In response I quote the following:

“. . . If it is true that government derives its authority from God and is entrusted by Providence to act as the guardian of the ignorant and stupid populace then it is certainly its task to regiment every aspect of the subject’s conduct. The God-sent ruler knows better what is good for his wards then they do themselves. It is his duty to guard them against the harm they would inflict upon themselves if left alone . . .

“These fears are not merely imaginary specters terrifying secluded doctrinaires. It is a fact that no paternal government, whether ancient or modern, ever shrank from regimenting its subjects’ minds, beliefs, and opinions. If one abolishes man’s freedom to determine his own consumption, one takes all freedom away. The naive advocates of government interference with consumption delude themselves when they neglect what they disdainfully call the philosophical aspect of the problem. They unwittingly support the censorship, inquisition, religious intolerance and persecution of dissenters.”

==============================

*SHORT TASK A:*
Turn the stretch of rows from the first one through the row containing "special promotions the" into a numbered list, leaving out any blank lines.
The passage and the rows have no connection to each other.

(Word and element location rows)
==============================

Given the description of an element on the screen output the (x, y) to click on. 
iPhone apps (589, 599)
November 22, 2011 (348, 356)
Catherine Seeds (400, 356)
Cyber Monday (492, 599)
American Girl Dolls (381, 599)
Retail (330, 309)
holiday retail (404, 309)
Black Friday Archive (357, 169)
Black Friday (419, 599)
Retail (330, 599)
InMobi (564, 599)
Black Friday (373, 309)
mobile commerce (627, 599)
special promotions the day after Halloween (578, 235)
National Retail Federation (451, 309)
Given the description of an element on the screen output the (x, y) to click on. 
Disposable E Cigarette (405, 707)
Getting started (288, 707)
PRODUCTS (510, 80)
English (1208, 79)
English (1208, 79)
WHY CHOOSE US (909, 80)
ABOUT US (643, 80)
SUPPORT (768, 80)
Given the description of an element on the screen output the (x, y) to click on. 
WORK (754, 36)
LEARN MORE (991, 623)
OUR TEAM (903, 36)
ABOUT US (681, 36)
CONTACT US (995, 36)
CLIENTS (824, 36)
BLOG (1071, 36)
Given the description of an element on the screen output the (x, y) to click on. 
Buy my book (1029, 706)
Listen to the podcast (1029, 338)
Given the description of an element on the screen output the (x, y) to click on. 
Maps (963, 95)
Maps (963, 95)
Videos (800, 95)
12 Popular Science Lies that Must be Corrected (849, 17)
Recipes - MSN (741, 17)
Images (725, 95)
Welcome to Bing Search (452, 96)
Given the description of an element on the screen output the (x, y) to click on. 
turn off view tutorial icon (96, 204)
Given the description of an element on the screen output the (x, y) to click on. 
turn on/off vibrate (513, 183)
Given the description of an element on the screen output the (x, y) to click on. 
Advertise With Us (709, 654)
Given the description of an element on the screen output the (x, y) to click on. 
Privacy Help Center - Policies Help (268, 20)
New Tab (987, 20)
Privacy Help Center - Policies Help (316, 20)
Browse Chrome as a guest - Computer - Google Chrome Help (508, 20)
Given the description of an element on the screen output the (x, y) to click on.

==============================

*SHORT TASK B:*
In the quoted passage on paternal government, what does one take away by abolishing man's freedom to determine his own consumption?

*WRITTEN REPLY A:*
1. Given the description of an element on the screen output the (x, y) to click on. 
2. iPhone apps (589, 599)
3. November 22, 2011 (348, 356)
4. Catherine Seeds (400, 356)
5. Cyber Monday (492, 599)
6. American Girl Dolls (381, 599)
7. Retail (330, 309)
8. holiday retail (404, 309)
9. Black Friday Archive (357, 169)
10. Black Friday (419, 599)
11. Retail (330, 599)
12. InMobi (564, 599)
13. Black Friday (373, 309)
14. mobile commerce (627, 599)
15. special promotions the day after Halloween (578, 235)

*WRITTEN REPLY B:*
All freedom.